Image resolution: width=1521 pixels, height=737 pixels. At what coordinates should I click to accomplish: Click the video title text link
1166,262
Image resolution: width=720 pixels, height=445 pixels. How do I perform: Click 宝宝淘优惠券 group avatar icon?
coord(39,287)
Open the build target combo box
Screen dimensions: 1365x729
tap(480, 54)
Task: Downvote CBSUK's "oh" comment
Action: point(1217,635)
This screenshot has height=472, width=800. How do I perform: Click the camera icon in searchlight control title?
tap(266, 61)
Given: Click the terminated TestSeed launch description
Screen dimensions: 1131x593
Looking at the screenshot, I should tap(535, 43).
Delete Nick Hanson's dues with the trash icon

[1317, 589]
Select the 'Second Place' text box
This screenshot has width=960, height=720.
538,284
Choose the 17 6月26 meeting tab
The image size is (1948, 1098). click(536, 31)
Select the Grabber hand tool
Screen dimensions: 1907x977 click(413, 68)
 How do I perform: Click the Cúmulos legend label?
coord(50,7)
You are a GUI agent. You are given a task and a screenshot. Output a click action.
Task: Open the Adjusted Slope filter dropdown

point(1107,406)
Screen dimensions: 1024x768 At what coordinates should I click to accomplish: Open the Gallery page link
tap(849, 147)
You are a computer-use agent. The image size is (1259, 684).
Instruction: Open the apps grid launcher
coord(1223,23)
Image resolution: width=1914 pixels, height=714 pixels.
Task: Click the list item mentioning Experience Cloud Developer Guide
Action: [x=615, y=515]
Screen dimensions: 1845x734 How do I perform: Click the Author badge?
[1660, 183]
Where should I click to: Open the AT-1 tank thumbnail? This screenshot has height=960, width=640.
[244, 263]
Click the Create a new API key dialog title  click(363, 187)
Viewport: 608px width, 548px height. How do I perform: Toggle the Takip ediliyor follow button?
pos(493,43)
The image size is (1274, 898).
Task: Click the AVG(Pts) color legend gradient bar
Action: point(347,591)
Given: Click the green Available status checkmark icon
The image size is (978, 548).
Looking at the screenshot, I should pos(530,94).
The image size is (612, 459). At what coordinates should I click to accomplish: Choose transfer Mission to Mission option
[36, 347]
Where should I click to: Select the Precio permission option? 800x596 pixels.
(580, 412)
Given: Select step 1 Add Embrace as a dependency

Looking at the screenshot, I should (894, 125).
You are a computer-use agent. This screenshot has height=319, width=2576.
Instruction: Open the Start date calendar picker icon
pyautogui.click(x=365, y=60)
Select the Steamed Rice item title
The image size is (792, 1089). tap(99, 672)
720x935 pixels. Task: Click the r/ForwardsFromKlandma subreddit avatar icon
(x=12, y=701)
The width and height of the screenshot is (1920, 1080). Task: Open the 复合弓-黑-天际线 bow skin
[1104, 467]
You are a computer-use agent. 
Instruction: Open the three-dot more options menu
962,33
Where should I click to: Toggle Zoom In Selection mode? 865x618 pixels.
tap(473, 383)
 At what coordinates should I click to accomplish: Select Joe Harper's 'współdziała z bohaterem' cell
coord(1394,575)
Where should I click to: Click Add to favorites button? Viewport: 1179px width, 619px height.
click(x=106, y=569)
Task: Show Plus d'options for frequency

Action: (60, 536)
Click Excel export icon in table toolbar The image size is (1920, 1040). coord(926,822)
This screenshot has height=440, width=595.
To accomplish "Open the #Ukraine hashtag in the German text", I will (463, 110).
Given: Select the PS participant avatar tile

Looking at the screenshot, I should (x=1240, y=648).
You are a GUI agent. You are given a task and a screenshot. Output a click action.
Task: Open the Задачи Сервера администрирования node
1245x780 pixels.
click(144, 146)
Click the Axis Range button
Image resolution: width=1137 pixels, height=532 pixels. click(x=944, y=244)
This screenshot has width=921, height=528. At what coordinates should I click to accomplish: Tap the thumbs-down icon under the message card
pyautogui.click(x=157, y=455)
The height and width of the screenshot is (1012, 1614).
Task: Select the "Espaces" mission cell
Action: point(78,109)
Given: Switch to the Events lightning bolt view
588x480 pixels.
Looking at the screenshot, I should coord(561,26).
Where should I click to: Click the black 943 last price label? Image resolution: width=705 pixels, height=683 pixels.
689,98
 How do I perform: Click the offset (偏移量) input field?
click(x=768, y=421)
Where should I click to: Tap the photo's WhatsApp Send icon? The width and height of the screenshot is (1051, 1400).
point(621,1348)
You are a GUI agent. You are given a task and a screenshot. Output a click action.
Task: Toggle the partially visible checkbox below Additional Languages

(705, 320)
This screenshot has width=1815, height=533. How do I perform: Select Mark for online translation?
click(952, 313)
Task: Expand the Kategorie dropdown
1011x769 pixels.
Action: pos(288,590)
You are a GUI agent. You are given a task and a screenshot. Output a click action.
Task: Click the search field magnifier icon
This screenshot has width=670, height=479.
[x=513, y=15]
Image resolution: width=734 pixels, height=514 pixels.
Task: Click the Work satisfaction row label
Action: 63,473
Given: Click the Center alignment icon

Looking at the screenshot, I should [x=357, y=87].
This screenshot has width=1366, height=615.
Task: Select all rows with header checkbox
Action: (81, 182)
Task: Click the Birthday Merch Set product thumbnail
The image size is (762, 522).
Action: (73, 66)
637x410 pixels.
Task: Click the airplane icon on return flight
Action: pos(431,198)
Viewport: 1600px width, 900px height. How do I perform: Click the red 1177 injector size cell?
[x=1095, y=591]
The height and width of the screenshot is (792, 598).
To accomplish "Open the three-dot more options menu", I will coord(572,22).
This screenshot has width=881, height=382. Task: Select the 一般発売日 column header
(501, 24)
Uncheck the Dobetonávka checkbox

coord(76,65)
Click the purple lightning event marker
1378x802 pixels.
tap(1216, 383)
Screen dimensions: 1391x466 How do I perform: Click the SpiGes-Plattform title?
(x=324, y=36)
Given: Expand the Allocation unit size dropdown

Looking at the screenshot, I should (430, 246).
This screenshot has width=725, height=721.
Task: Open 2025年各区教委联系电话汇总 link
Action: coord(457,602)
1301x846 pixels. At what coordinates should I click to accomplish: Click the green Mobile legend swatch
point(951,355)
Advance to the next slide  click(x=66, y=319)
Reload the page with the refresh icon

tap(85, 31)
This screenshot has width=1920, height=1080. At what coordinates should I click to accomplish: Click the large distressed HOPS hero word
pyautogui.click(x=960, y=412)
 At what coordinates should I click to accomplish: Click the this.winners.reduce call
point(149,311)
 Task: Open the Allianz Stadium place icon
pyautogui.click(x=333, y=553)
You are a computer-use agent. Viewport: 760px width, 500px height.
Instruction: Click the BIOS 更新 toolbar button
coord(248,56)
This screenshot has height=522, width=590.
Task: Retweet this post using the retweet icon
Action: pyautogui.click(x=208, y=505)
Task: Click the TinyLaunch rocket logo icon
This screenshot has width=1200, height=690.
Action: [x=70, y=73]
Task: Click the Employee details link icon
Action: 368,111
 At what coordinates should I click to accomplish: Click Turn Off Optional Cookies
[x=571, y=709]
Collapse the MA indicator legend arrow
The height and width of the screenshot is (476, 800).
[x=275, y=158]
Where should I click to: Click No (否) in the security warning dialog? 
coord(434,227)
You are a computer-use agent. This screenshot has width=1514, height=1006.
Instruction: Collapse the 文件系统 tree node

┄┄┄┄┄┄┄┄┄┄

About this task =
Every line that contains "will" should be copied out of the data.

Written reply =
To accomplish "Open the #Ukraine hashtag in the German text", I will (463, 110).
To accomplish "Open the three-dot more options menu", I will coord(572,22).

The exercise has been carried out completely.